BEGIN QUOTED PASSAGE

“If a defendant has to accept the benefit of a negotiated plea agreement via videoconferencing, has he lost a substantive right or been harmed?”
Huddleston was indicted for assault on a public servant committed while in prison. In accordance with the Texas Supreme Court’s Seventeenth Emergency Order Regarding COVID-19 (the Order), Huddleston’s plea hearing was set to be conducted via Zoom. Huddleston objected to a videoconference proceeding without his waiver under Tex. Code Crim. Proc. arts. 27.18 and 27.19. His objections were overruled, and the trial court accepted Huddleston’s plea and sentenced him according to the terms of the plea agreement.
The court of appeals reversed on the heels of In re State ex rel. Ogg, 618 S.W.3d 361 (Tex. Crim. App. 2021). In Ogg, the Court of Criminal Appeals held that emergency orders cannot be used to modify or suspend substantive rights and that a trial court has no authority to conduct a bench trial in the absence of the State’s waiver under Art. 1.13. The court of appeals similarly concluded a trial court has no authority to conduct a plea hearing without the defendant’s physical presence without that defendant’s consent. It remanded for a new plea hearing.
The State makes two arguments. First, the right to be physically (rather than virtually) present at a negotiated plea hearing is not a substantive right. Unlike when a party is deprived of a jury trial, it is plain that the proceeding and outcome occurred the same as it would have had Huddleston been standing in the courtroom. Second, and for the same reason, Huddleston was not harmed if there was a violation of his statutory right. The court of appeals erred by concluding, implicitly, that the violation was structural error or otherwise immune to harm analysis under, in this case, Tex. R. App. P. 44.2(b).

END QUOTED PASSAGE
BEGIN DATASET CONTENT

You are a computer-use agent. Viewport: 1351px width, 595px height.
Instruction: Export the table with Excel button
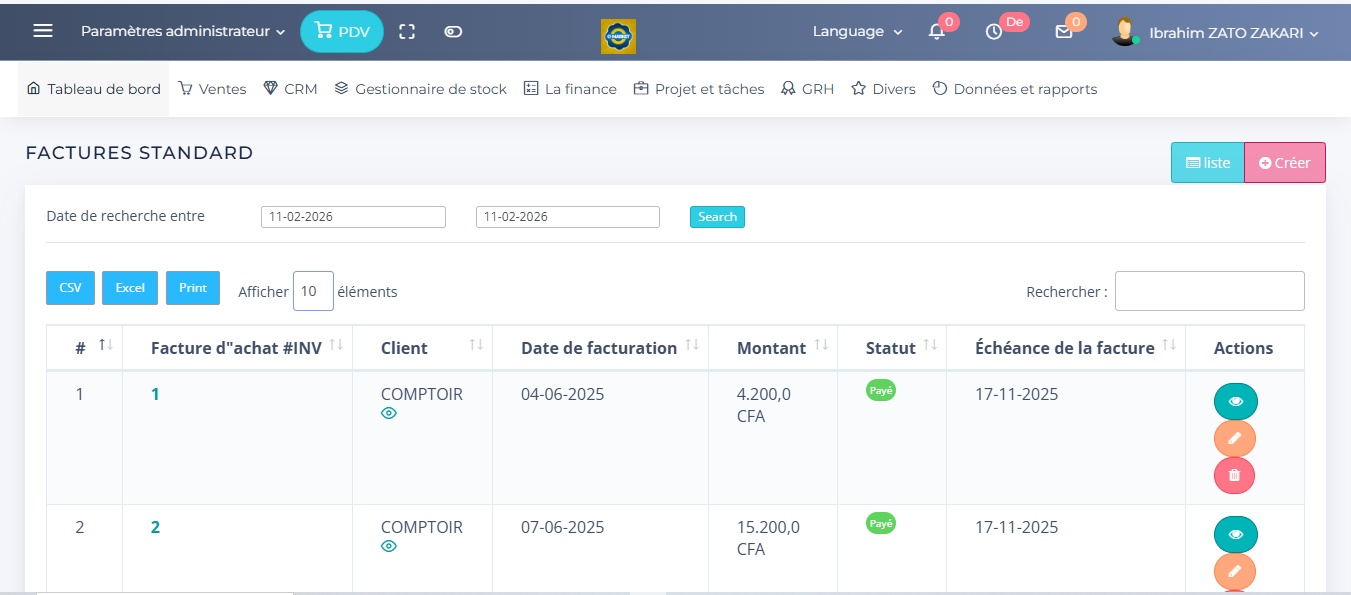130,288
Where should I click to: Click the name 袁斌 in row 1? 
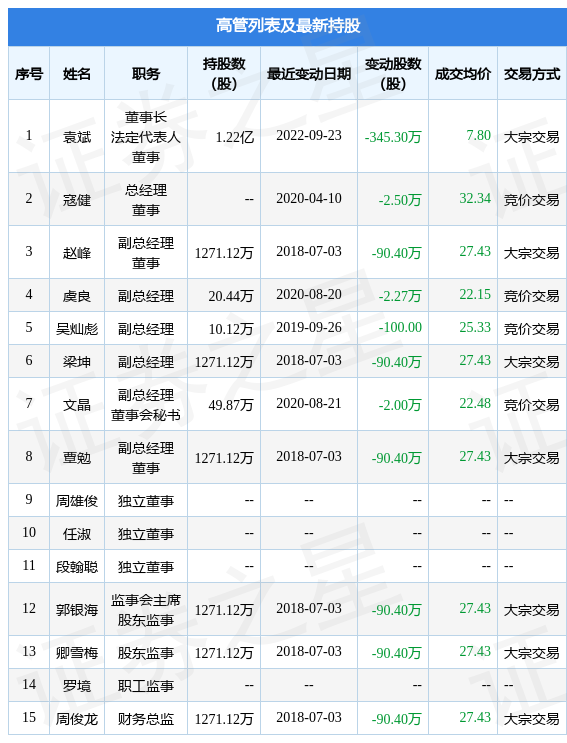coord(77,137)
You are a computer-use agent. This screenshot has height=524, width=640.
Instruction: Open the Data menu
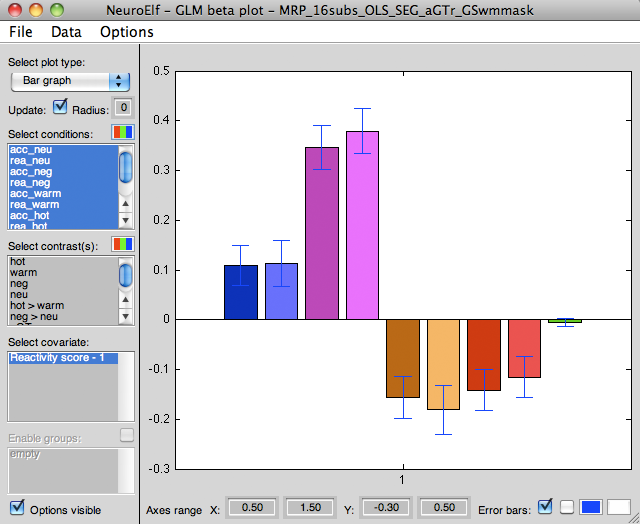pos(66,32)
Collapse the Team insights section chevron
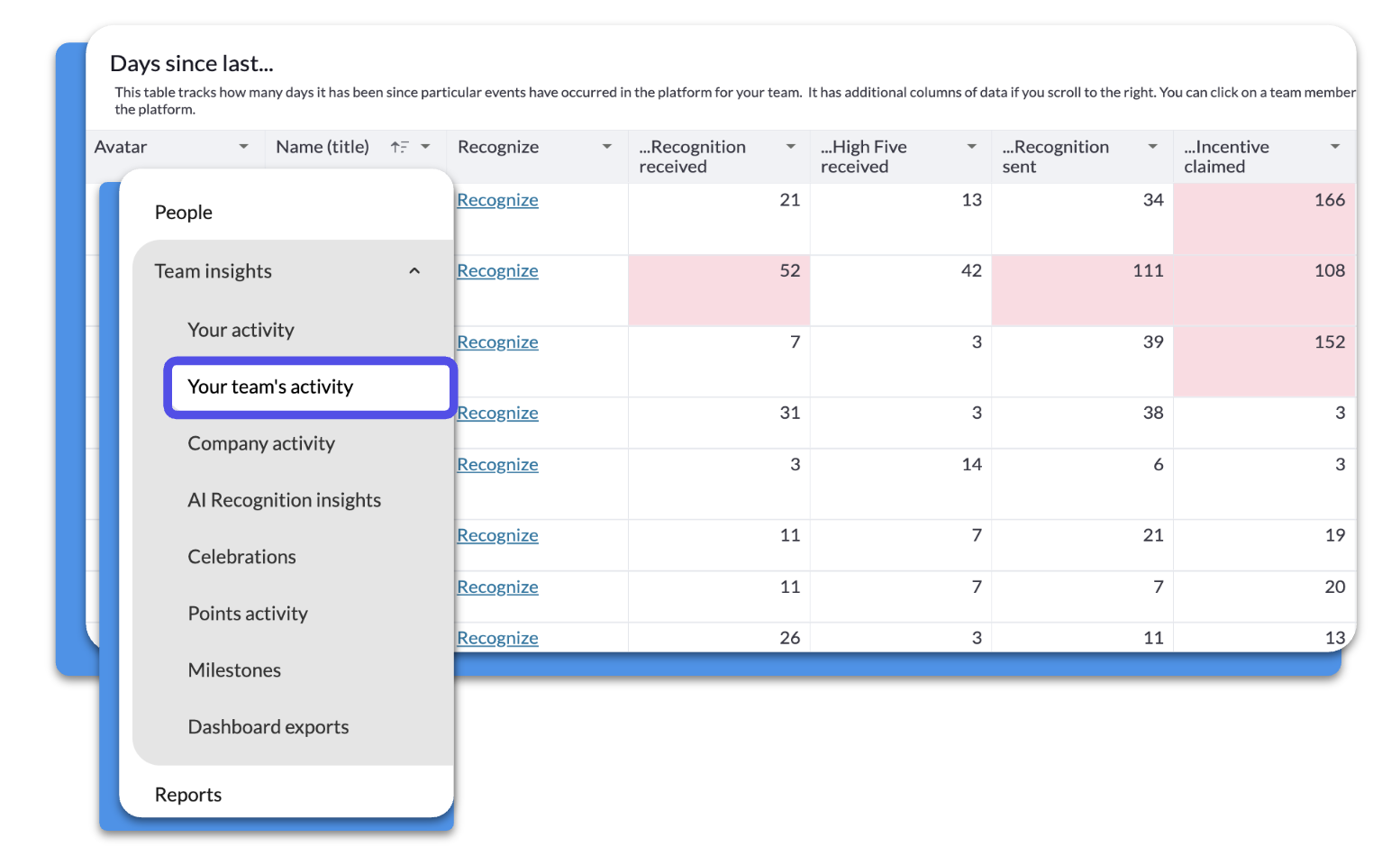 pos(414,271)
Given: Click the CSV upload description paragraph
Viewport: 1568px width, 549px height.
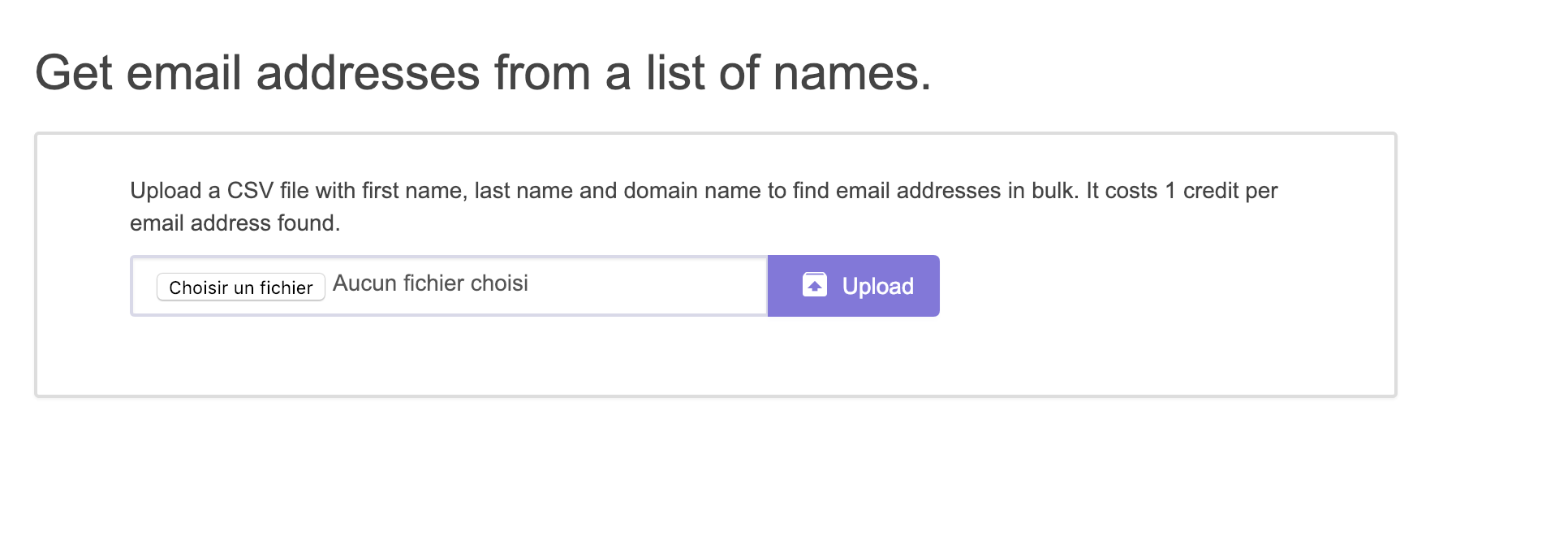Looking at the screenshot, I should (x=704, y=206).
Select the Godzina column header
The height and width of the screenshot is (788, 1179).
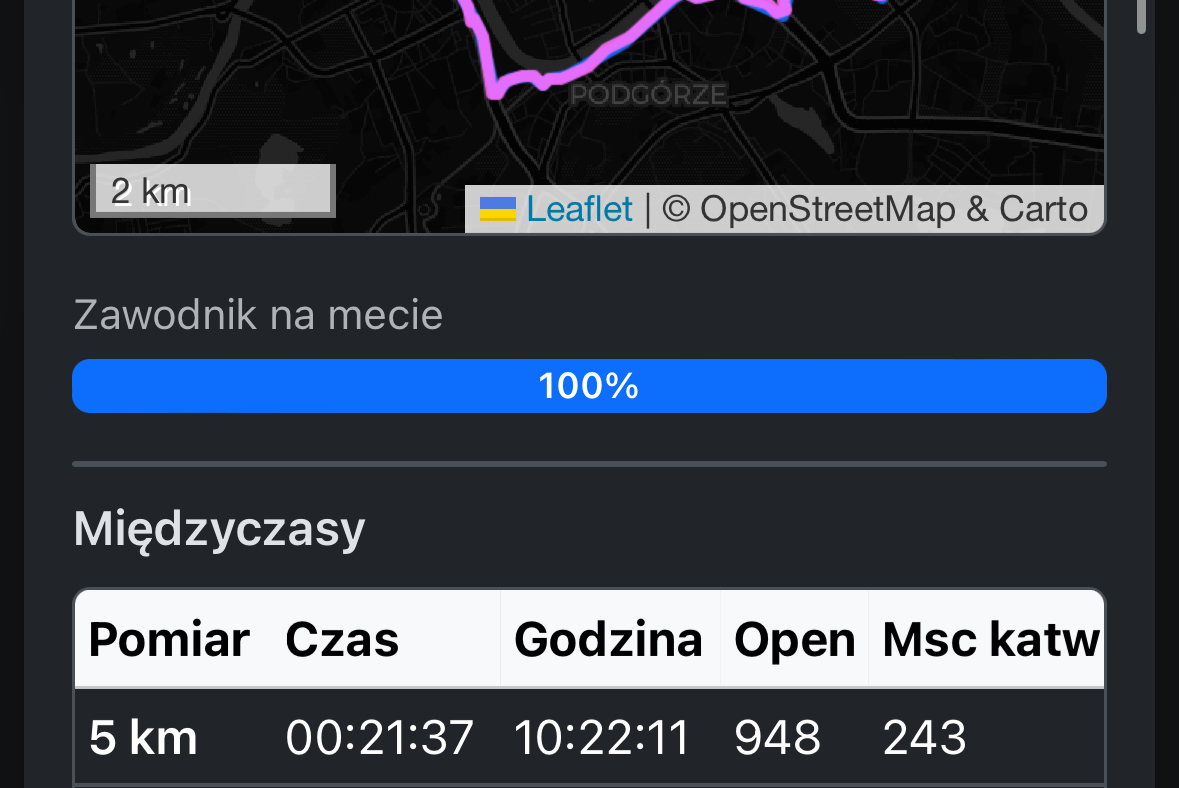point(608,640)
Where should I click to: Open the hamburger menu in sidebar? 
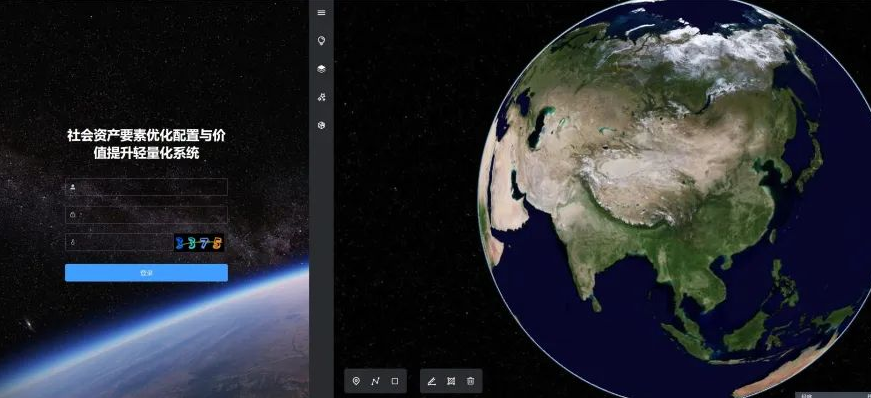tap(321, 12)
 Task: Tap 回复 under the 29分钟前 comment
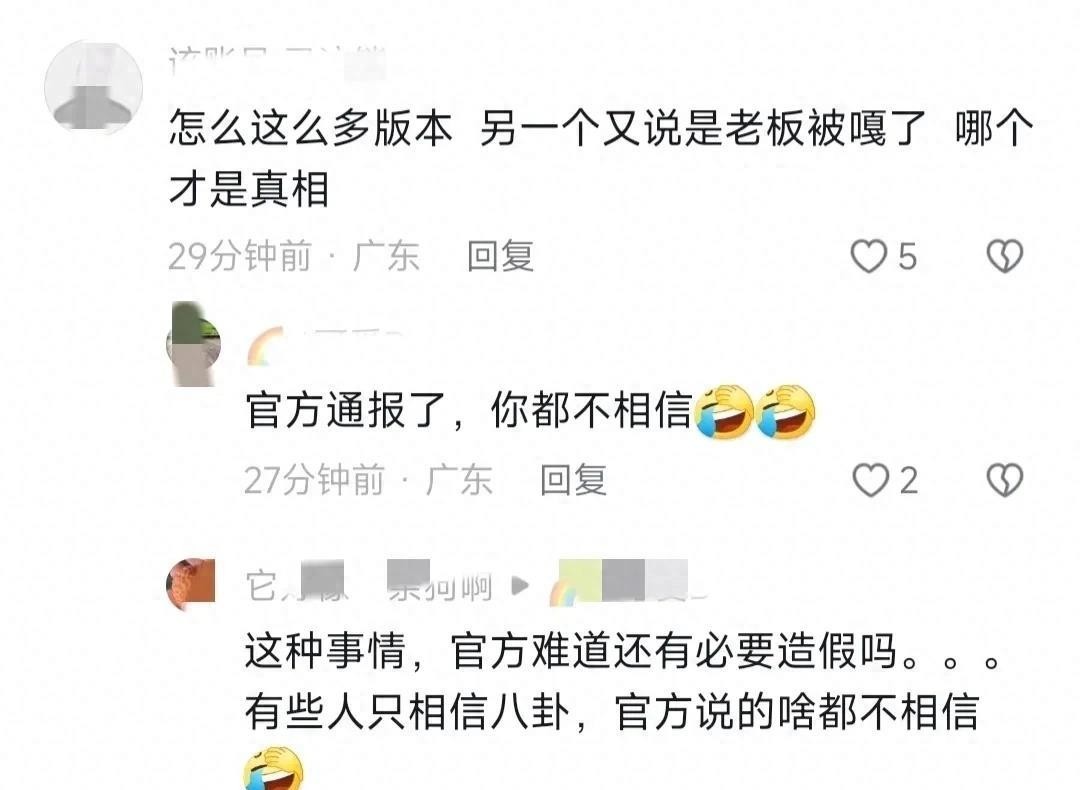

END DATASET CONTENT

- [YOUR TASK]
Answer these questions from the case summary:
1. What offense was Huddleston indicted for?
2. Over what platform was his plea hearing set to be held?
3. What did the court of appeals remand for?
These entries have nothing to do with the case summary.

- [FINAL ANSWER]
1. Assault on a public servant committed while in prison.
2. Zoom.
3. A new plea hearing.